Write out the listing below word for word, from the line containing "Viewport: 1169px width, 658px" through the last line of the listing, including both ends. Leave the pictures out.

Item-finding listing:
________
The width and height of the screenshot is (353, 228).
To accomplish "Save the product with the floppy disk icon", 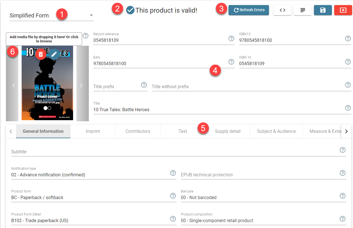I will tap(323, 10).
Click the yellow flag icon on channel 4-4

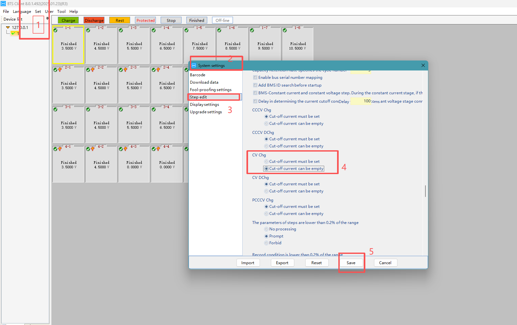[158, 149]
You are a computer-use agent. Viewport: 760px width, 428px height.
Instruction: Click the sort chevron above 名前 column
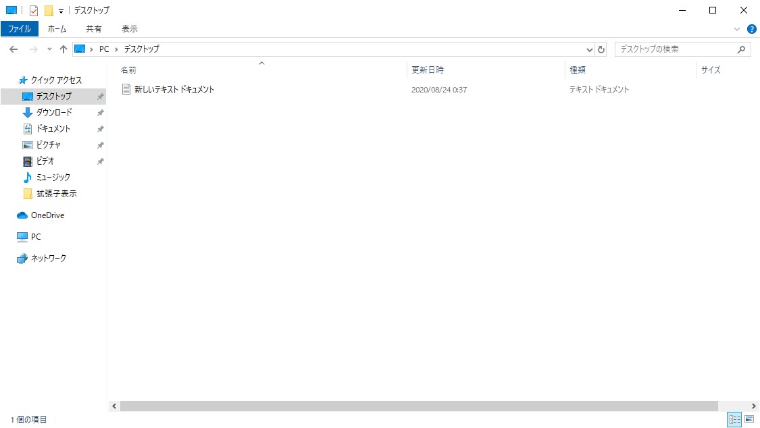[x=261, y=64]
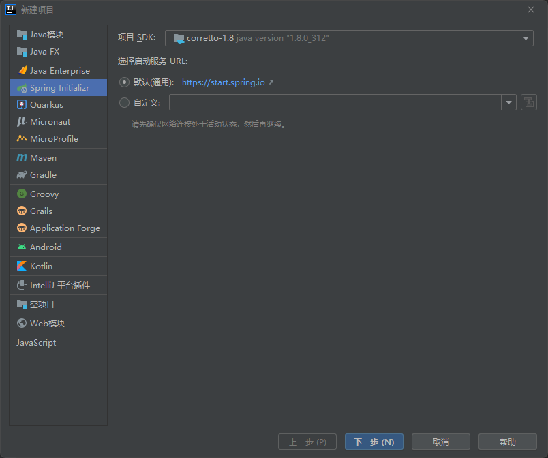Select the Groovy entry in the list
This screenshot has width=548, height=458.
[44, 194]
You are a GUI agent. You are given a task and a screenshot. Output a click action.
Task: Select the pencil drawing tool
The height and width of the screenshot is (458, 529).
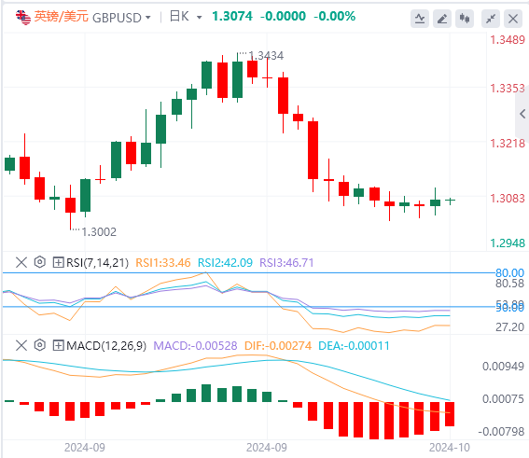tap(442, 19)
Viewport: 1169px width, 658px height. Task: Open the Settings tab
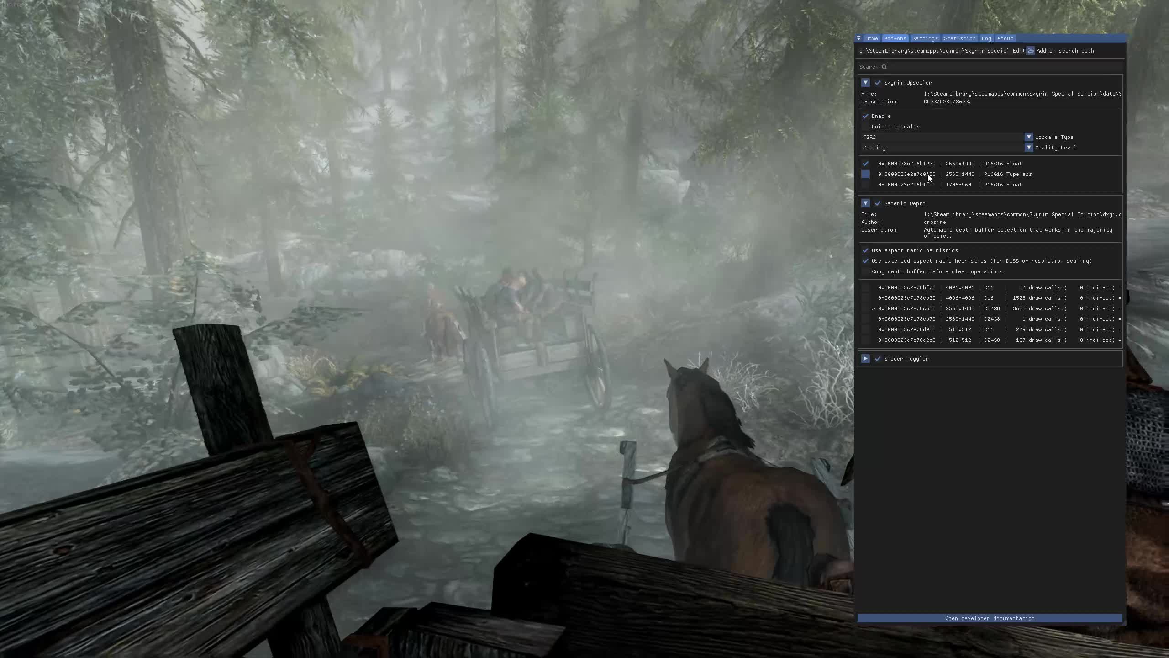925,38
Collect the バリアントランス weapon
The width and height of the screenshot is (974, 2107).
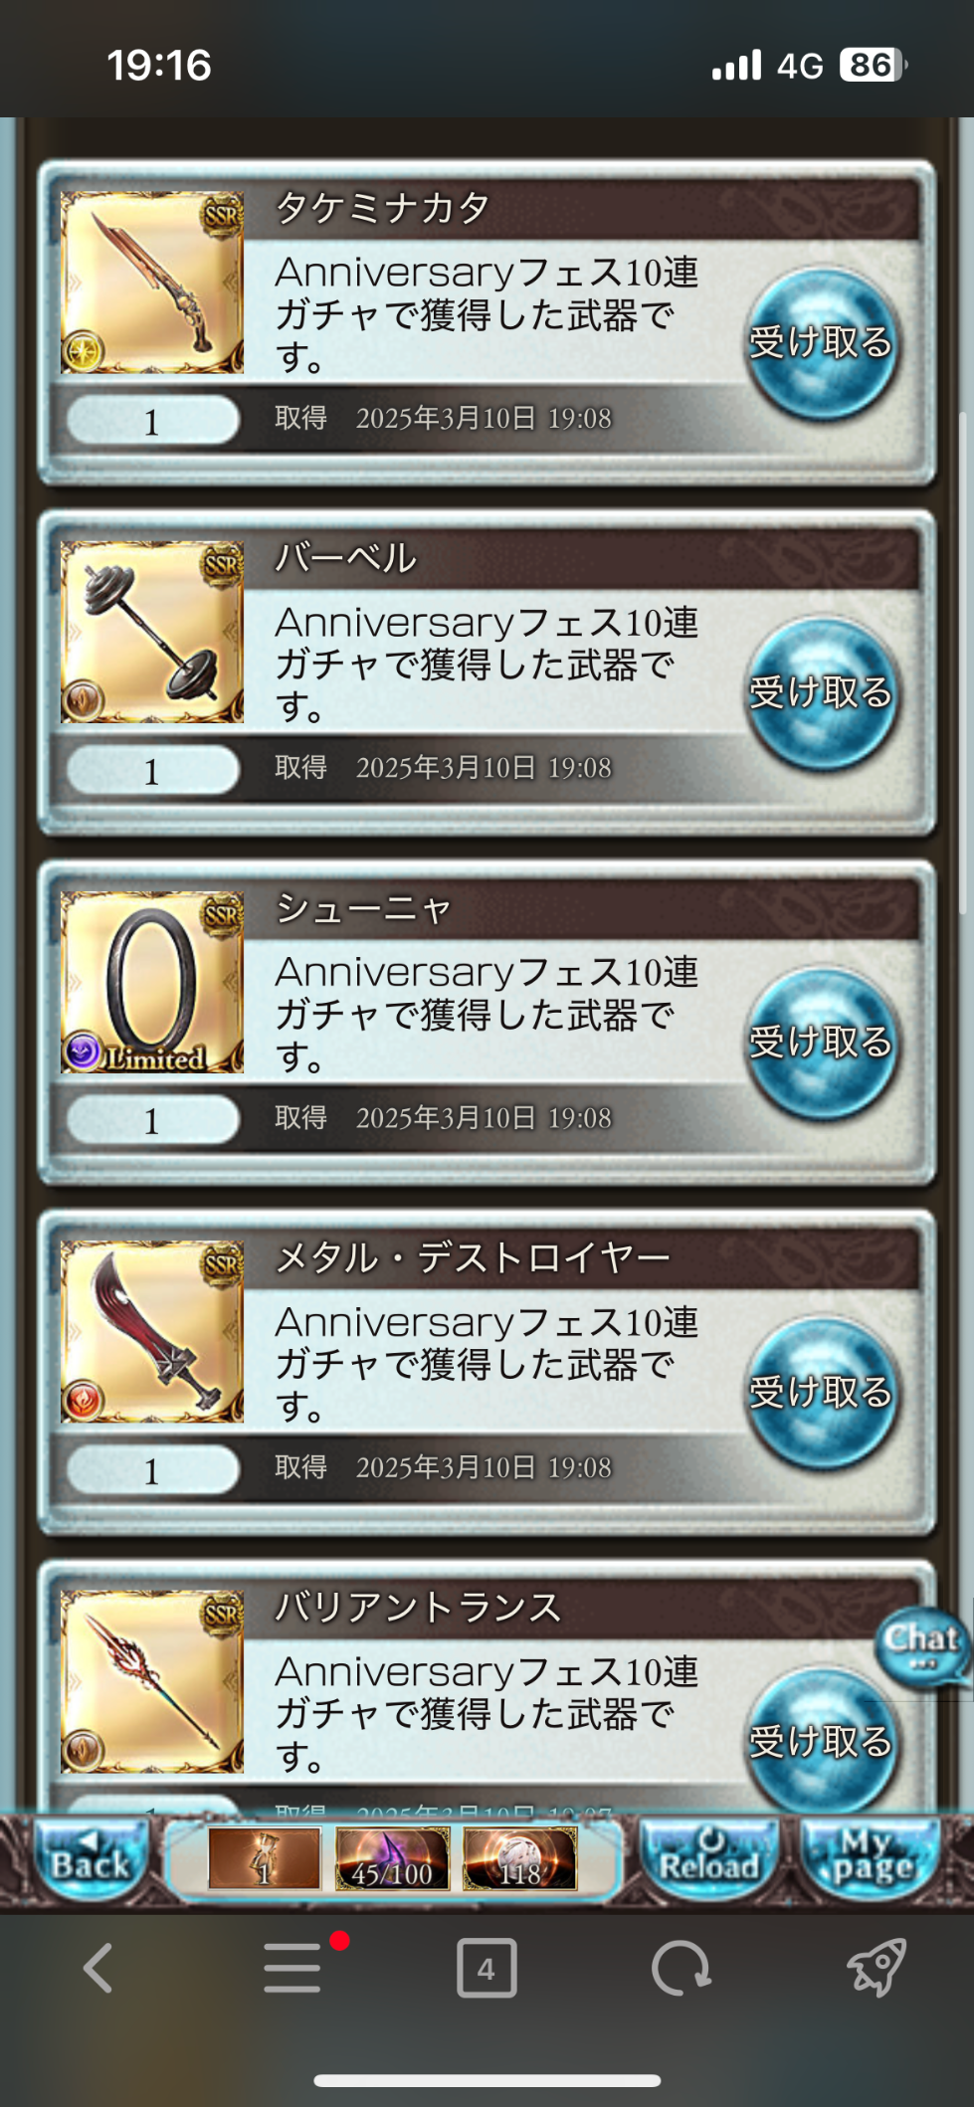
________
§ **ANSWER FOR THE TASK**
Viewport: 1169px width, 658px height. Task: Open the Settings tab
925,38
Collect the バリアントランス weapon
The width and height of the screenshot is (974, 2107).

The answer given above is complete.